咲良は隣の奏空の腰の辺りを指でつついた。
「何?」と奏空が言う。
「どういう意味?」
「今の?」
「そう」
「んー・・・説明難しい」
「でも、と・・・」
”利成”と呼び捨てにしそうになり咲良は少し焦って言い直した。
「でも、天城さんはわかってるみたいだけど・・・」
「俺もわかってないよ」と利成が答える。
(わかってるくせに)と咲良は思った。
「奏空?とにかくすぐ結論出さないで、じっくり考えた方がいいよ」と明希が言う。
(うん、そうそう)と咲良も心で思い頷いた。
「やっぱ明希ってバカだな」と奏空が冷めた目で急に言ったので、咲良はびっくりして奏空の顔を見た。
「ちょっと!」と咲良はたまりかねて奏空の膝を思いっきり叩いた。
「痛っ!」と奏空が大袈裟に顔を歪める。明希が驚いて見ているのがわかったが構わず続けた。
「親に向かって”バカ”とは何よ?謝りなさいよ」
「バカだからいいんだよ」と膝をさすりながら奏空がまだ言うので咲良は頭にきて言った。
「そういうこと言う方がバカだよ!」
すると利成が急に爆笑した。
(は?)と利成の顔を見た。
「何かおかしい?」
「いや・・・ごめん」と利成が笑いをかみ殺している。ふと明希の方を見ると、唖然として利成の方を見ていた。

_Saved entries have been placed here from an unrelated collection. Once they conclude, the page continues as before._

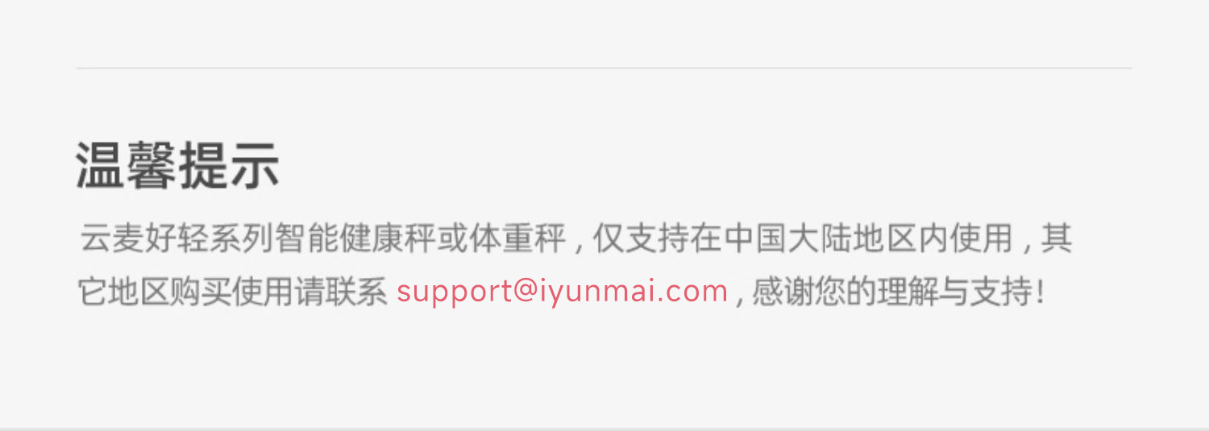Click the gray bottom border strip
Viewport: 1209px width, 431px height.
605,429
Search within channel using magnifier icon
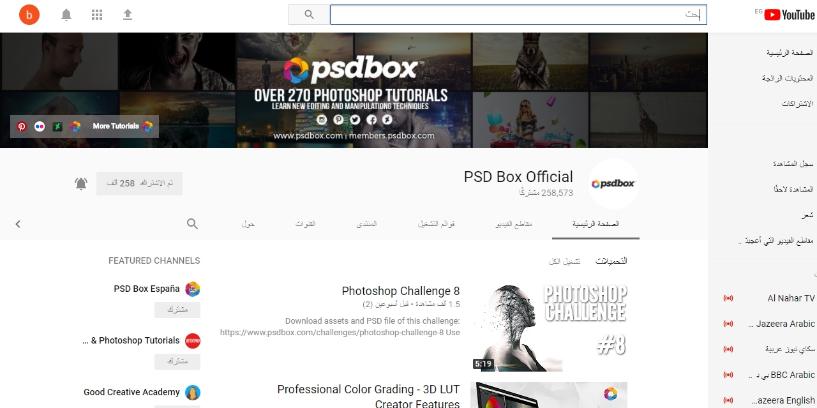This screenshot has height=408, width=817. (192, 224)
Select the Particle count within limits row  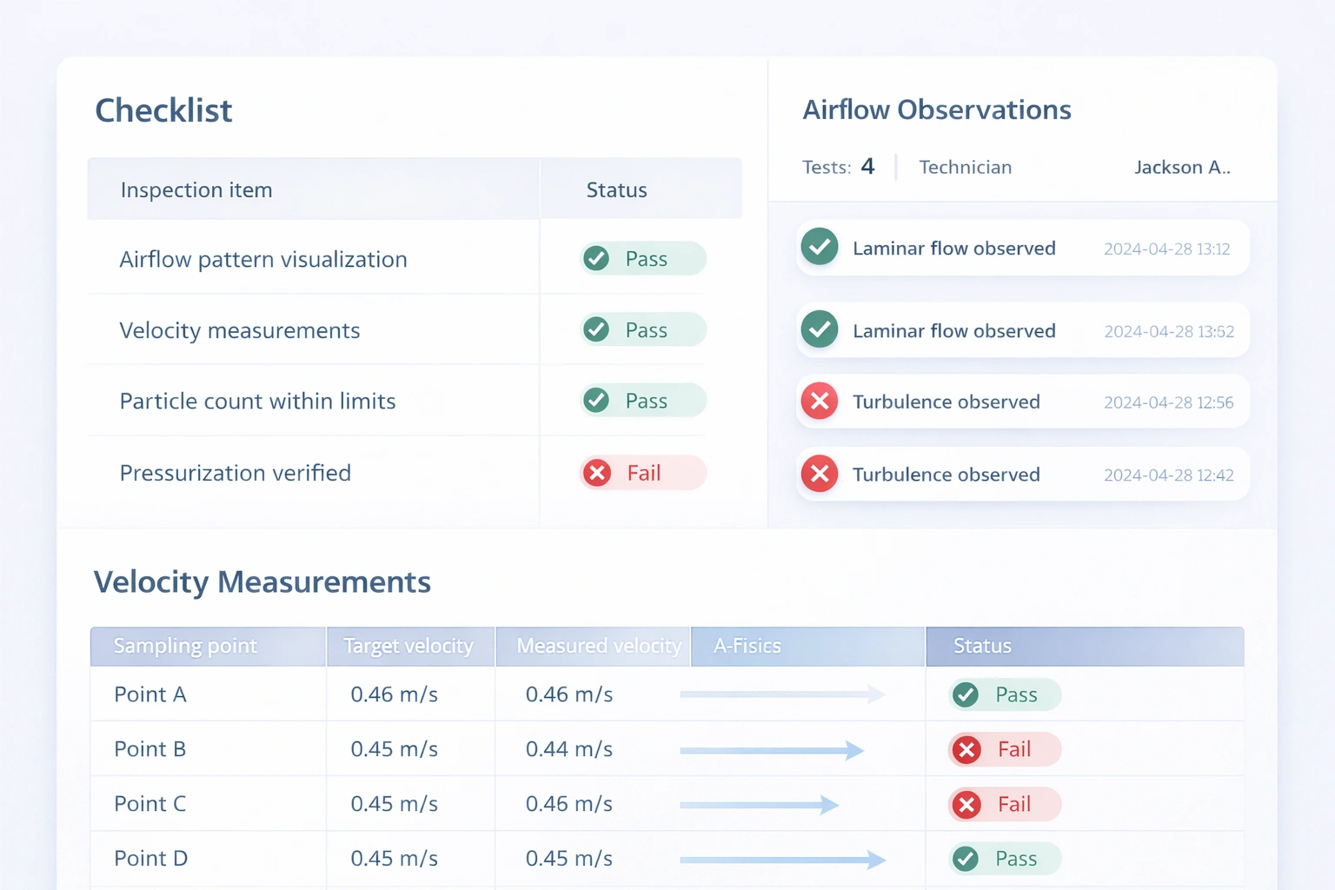[x=257, y=401]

(何なの?この親子と夫婦は?明希さんもビシッと奏空に言ってやらなきゃ)
そう思っていると「奏空」と利成が少し改まった声で言った。
「もう一度事務所と話し合って、グループのメンバーとも話してからまたこうやって話すのがいいよ。奏空の仕事は色んな人を巻き込むからね。それと結婚は一人じゃできないよ。朝倉さんの承諾を得ないとね」
(あれ?何かまともなことを・・・?)と咲良は利成の顔を見た。
「承諾なら得てるよ」と奏空が言ったので「は?」と思わず声を出してしまった。
「何?」と奏空が咲良の顔を見る。
「いつオッケーって言ったのよ?」
「咲良の心がオッケーって言ってるよ」
(は?)とまた奏空の顔を見つめた。
「奏空が読心術が使えるとは知らなかったよ?でもそれ間違ってるよ?」
「そう?でも大丈夫だよ」と奏空が咲良の手を握る。
「何が大丈夫よ?まったくわかってないでしょ?」
「わかってなくてもいいんだよ。そうなるって決まってるからね」
「何?今度は予知能力があるって言いたいの?」
「うん!正確に言うとちょっと違うけど・・・まあ、そんな感じだよ」
「やだ!もう・・・こんな人初めて」と咲良は呆れた。するとまた利成が「アハハ」と笑ったのでまたみんなで利成に注目した。
「いや、ごめん」とまた謝っている。こういう利成も初めて見る。
結局また話し合いは後日となった。それまではここにいてと利成にも言われる。
奏空の部屋に戻ると「咲良~」と奏空が抱きついてきた。
「ずっと一緒にいようね」と口づけられる。
「あのね、奏空」
「ん?」
「奏空はまだ十九歳でしょ?」
「そうだよ。誕生日済んだから」
「まだまだ若すぎるんだよ?私に決めなくても可愛い子も周りにたくさんいるでしょ?奏空ならモテるよきっと」
「モテないって」
「それに私、明希さんみたいに心が広くないの」
「どういう意味?」
「奏空が誰かと浮気したら許せないと思う。殺しちゃうかもよ?」
「俺を?」
「そう」
「ハハ・・・殺してもいいよ」
「冗談じゃなくてほんとだからね」
「うん、咲良は利成さんのこと殺したかったでしょ?」
「・・・そうかもね」
「でも今は?」
「今はそんなことないけど・・・」
「うん、そうでしょ?人はね、いつまでも憎んでいられないんだよ?いつか必ず許す時がくる」
「・・・だから浮気してもいいと?」
「ハハ・・・違うって!浮気はしないよ」
「じゃあ、今のうちに色んな人とやりまくりなよ。私一人なんてきっといつか後悔するよ」
そう言ったら奏空が爆笑した。
「アハハ・・・もう咲良って最高だね!」とベッドに押し倒してくる奏空。それから「大好き」と言って何度も口づけてきた。
(あー結局お子様なのよね・・・)と咲良もこれ以上言うのを諦めた。
何だかわからないけど、いつのまにか天城家に取り込まれてしまった。というか、奏空の不思議な魅力に取り込まれたと言う方が正しいか・・・・・・。